▸ To do
A - From the article on The Great Cholesterol Myth, list the areas the book's lifestyle plan gives suggestions for.
B - Please state, according to the article on The Great Cholesterol Myth, for what share of the population dietary cholesterol has nothing to do with blood cholesterol.
C - Write the next part of the article on The Great Cholesterol Myth, picking up after its final sentence.

▸ Text passage
"""

Great Cholesterol Myth: How to Really Prevent Heart Disease
In The Great Cholesterol Myth nutritionist Jonny Bowden and cardiologist Dr. Stephen Sinatra reveal the true causes of heart disease.
For years we’ve been told that cholesterol is the cause of heart disease. But recent evidence suggests that traditional protocols – with their emphasis on lowering cholesterol levels – are ineffective and have negative side effects.
The authors say that by putting all of our attention on cholesterol we have virtually ignored the real culprits including:
- Belly fat
- High glycemic levels
Cholesterol Myth Basics
The Great Cholesterol Myth explains that cholesterol numbers are actually very poor indicators of heart disease. The authors go on to highlight a number of facts about cholesterol and cardiovascular health. For example:
- More than half of the people hospitalized with heart attacks have completely normal cholesterol levels.
- Lowering cholesterol has limited benefits for patients with cardiovascular disease.
- For at least 95 percent of the population, dietary cholesterol has nothing to do with blood cholesterol.
- Cholesterol-lowering statin drugs can be extremely toxic and have serious side effects.
A Drug-Free Plan To Prevent Heart Disease
This book was created to give readers a strategy for effectively preventing, managing, and reversing heart disease without pharmaceutical drugs. It outlines a simple lifestyle plan with suggestions for diet, exercise, nutritional supplements, and stress management.
You will learn about:
- What tests you should ask your doctor for and why
- What foods you should incorporate into your diet
- Nutritional supplements that can enhance cardiovascular health
- Tools to lower emotional and psychological risk factors
Avoid Trans Fats and High Glycemic Carbohydrates For A Healthy Heart
The authors explain that cholesterol and saturated fat have been wrongly demonized. However, trans fats significantly increase the risk of heart disease and foods containing them should be avoided completely. Examples include:
Chips and crackers
Research also demonstrates the negative effect of high glycemic carbohydrates on the heart. After just a single high-sugar meal it is possible to observe stress on the arteries. High glycemic carbs also contribute to insulin resistance, which in itself is a primary risk factor for heart disease.

"""

▸ Supplied material
"""

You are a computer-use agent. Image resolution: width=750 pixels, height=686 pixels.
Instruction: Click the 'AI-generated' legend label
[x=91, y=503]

"""

▸ Answers by item number
A - Diet, exercise, nutritional supplements, and stress management.

B - At least 95 percent of the population.

C -
Eat These Foods to Prevent Heart Disease
Studies show that the higher the intake of vegetables, the lower the chance of developing cardiovascular disease. Those who consume eight or more servings of vegetables a day have a 30 percent lower risk.
Nuts contain an amino acid called arginine that protects the lining of the blood vessels. Eating nuts several times a week may reduce your risk of a heart attack by 30 to 50 percent.
One serving of beans or lentils a day can reduce the chances of a heart attack by 38 percent. They are an excellent source of fiber and are very high in antioxidants. Beans also contain folic acid, which reduces the levels of an inflammatory compound called homocysteine.
Dark chocolate lowers blood pressure and studies show that it may reduce the risk of death from heart disease by half.
Exercise 30 Minutes a Day
For cardiovascular health it is recommended to exercise for at least thirty minutes every day. This can strengthen your heart and increase your resilience against cardiovascular disease.
The authors also discuss the benefits of activities such as yoga and deep breathing for stress reduction.
Costs and Expenses
The Great Cholesterol Myth: Why Lowering Your Cholesterol Won’t Prevent Heart Disease-and the Statin-Free Plan That Will retails at $19.99.
There is also now a cookbook available to accompany this diet.
- Dispels some of the myths regarding the relationship between cholesterol and cardiovascular disease.
- Provides information to help reduce your risk of developing heart disease.
- Offers an alternative to pharmaceutical drugs for the management of these conditions.
- Information is supported by scientific research.
- Authors are recognized as experts in the subjects of nutrition and preventing heart disease.
- Many people will require more guidance on how to construct a healthy diet.
- Does not include a meal plan or recipes.
- Some readers may find the book overly scientific.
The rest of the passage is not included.